Following a public comment period, the Federal Trade Commission has approved a final order settling charges that Abbott Laboratories’ $25 billion acquisition of St. Jude Medical, Inc. would likely be anticompetitive.
First announced in December 2016, the FTC’s complaint alleged that as proposed, the acquisition would likely harm competition in the U.S. markets for vascular closure devices – which are used to close holes in arteries from the insertion of catheters – and for “steerable” sheaths, which are used to guide catheters for treating heart arrhythmias.
The order required the parties to divest to Tokyo-based medical device maker Terumo Corporation all rights and assets related to St. Jude’s vascular closure device business and Abbott’s steerable sheath business, and to help Terumo establish manufacturing capabilities for these products.

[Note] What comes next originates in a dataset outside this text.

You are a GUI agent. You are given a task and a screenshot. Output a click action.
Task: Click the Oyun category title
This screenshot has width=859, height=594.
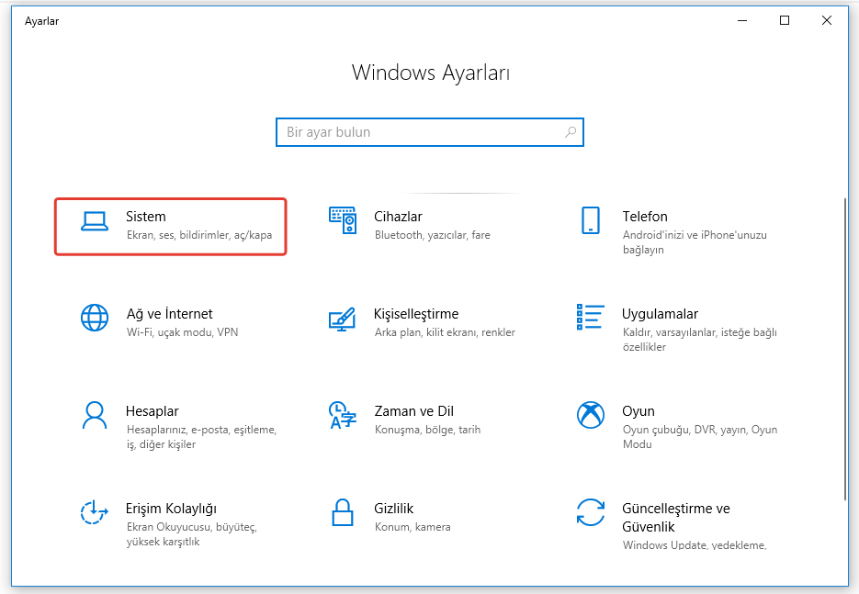[x=638, y=411]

Abbott also is required to notify the FTC if it intends to acquire lesion-assessing ablation catheter assets from Advanced Cardiac Therapeutics, known as ACT. Abbott and ACT have formed a partnership to develop these catheters. Currently, only St. Jude and one other company provide lesion-assessing ablation catheters in the United States. After the acquisition of St. Jude, if Abbott acquired lesion-assessing ablation catheter assets from ACT, it could eliminate additional competition that would result from an independent ACT.
The Commission vote approving the final order was 2-0. (FTC File No. 161 0126; the staff contact is Jordan Andrew, Bureau of Competition, 202-326-3678.)